Evita: Listen If You Want To (Evita: Qien Quiea Oir Que Oica)

Director: Eduardo Mignogna

Institute History

  • 1988 Sundance Film Festival

Description

Mignogna succeeds where so many of his compatriots have failed: In telling a story that would seem to be already told, already known, a reality which he willingly acknowledges with his sardonic title. In truth, though, there is much that is new here, not least of which is the form.
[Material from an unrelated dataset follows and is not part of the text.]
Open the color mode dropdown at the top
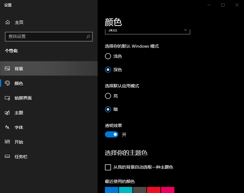 147,31
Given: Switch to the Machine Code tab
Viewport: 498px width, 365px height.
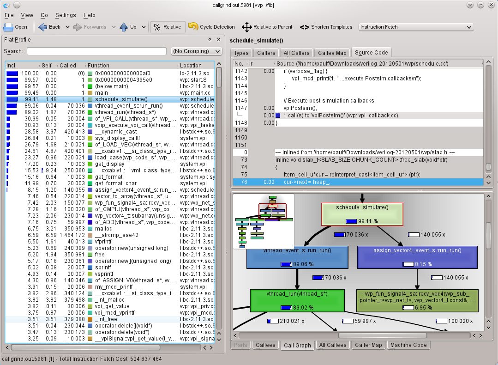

Archival footage is mixed with new interviews and set into the framework of a sort of hallucinatory history, wherein reenactments offer us the figure of the young Eva Duarte boarding over and over again the train which will carry her out of her native town into history. The restrained reenactments are subtle enough to count as the home movies that were never made: Evita in her first school plays, Evita at play, Evita trying out for her first roles. Wonderfully, as history intervenes, Mignogna’s own staged records give way to the official home movies of the Peronist era: the already legendary Eva Peron, “Evita,” opening new hospitals, presiding over innumerable ceremonies, visiting Franco in Spain, speaking on women’s suffrage at home. Interviews with those who knew her and those who watched her (including a surprising one with Jack Anderson) manage to say something interesting and often intimate about the would-be actress who became, instead, “the start of her own text.”

The elegance of form , excellent score, and complex editing combine to make Evita an unusual model of the fiction-documentary mix, one that suggests that there remains still unexplored routes to the discovery of history, even a history as well traveled as the phenomenon of Eva Peron. Eduardo Mignogna has worked for years in film and television, but this is his first feature.